THE PROBLEM -
Return all lines below containing the word "April".

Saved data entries
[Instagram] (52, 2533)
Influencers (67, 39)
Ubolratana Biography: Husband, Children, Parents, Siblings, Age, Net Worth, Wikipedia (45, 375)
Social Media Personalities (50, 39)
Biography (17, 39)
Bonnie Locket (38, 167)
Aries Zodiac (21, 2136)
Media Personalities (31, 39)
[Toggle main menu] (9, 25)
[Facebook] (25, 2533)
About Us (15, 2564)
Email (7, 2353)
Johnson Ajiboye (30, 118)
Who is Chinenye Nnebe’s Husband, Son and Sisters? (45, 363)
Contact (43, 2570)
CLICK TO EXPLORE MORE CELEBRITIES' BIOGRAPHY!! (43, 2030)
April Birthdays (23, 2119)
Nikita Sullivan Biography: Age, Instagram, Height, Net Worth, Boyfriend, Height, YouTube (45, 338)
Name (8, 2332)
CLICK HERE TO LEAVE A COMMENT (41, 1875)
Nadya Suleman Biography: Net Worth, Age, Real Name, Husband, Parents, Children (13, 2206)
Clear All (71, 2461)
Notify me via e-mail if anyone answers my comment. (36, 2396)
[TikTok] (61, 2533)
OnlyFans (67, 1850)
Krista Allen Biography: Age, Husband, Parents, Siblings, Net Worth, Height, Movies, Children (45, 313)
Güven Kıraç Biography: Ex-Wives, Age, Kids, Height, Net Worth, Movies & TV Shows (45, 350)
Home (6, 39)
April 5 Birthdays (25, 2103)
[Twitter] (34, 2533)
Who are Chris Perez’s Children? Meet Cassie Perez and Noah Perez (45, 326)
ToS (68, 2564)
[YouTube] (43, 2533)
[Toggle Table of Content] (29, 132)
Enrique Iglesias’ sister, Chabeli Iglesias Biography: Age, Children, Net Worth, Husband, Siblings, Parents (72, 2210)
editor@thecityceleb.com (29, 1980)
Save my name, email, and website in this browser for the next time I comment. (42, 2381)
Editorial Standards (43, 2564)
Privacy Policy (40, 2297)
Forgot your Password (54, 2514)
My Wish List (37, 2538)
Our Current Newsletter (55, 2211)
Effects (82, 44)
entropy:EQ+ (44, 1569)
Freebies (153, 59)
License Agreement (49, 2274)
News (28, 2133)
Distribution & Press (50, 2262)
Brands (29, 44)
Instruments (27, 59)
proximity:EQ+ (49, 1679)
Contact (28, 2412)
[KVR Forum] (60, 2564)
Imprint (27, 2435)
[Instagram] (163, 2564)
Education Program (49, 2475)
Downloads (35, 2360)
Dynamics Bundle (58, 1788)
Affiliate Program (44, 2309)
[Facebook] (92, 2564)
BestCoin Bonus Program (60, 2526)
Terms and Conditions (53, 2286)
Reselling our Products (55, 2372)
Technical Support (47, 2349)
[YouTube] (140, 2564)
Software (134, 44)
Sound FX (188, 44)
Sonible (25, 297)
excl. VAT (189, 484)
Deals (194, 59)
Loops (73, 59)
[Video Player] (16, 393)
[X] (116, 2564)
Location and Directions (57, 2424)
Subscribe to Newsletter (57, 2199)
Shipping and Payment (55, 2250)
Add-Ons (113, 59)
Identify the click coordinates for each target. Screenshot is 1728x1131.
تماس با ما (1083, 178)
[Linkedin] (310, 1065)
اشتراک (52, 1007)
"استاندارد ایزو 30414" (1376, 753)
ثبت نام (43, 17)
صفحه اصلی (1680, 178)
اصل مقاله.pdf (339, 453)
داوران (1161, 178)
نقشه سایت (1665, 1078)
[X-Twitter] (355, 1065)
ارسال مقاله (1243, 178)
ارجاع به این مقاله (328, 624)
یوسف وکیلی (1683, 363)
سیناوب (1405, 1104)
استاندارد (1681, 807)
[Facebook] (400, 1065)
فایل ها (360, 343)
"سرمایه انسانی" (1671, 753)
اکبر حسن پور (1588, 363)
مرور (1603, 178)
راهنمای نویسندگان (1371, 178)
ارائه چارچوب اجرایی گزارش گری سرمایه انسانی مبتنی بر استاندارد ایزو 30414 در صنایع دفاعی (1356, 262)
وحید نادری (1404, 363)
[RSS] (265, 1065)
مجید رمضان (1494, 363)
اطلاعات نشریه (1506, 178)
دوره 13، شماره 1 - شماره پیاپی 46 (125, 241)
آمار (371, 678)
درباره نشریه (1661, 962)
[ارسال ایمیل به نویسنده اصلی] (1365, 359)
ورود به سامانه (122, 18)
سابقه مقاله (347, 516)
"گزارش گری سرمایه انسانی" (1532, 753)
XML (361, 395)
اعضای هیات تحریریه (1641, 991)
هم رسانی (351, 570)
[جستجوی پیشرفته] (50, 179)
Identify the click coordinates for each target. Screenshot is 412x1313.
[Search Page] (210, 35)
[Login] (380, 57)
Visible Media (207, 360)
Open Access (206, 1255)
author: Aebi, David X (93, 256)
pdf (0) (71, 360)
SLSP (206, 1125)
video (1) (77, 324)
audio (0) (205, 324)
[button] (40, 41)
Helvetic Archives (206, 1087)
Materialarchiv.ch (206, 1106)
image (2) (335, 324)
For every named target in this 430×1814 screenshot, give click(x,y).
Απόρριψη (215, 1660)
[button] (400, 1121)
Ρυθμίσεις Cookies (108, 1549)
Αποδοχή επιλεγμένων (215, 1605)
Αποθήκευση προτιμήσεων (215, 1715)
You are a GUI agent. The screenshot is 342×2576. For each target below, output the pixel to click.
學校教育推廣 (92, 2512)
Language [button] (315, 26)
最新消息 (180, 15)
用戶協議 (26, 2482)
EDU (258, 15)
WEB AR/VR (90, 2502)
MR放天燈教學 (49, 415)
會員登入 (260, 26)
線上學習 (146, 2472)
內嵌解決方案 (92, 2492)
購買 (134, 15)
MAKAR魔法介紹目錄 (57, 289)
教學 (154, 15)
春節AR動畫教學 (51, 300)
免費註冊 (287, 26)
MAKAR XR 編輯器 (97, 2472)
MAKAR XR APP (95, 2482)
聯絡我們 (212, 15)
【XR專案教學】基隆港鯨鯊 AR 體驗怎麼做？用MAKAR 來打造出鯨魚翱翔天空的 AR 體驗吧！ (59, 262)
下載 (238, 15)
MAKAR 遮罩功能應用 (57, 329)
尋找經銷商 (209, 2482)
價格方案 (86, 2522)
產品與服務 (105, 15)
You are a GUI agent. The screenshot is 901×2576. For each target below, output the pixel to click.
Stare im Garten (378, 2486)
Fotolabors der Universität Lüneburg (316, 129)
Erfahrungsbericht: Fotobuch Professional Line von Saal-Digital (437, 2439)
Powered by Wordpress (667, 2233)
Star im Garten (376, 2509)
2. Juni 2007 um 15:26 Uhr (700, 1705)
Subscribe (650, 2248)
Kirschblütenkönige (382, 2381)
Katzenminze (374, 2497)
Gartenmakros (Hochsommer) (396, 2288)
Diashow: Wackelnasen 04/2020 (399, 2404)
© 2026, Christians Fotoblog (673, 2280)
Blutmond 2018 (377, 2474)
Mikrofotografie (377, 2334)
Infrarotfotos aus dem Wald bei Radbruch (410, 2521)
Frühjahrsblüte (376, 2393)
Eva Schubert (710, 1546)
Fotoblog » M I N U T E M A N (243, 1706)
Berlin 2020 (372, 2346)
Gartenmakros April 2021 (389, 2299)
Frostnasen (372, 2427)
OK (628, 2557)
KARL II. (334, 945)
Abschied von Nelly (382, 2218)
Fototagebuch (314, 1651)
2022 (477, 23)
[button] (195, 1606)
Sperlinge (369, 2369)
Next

EXPECTED ANSWER -
April Birthdays (23, 2119)
April 5 Birthdays (25, 2103)
Gartenmakros April 2021 (389, 2299)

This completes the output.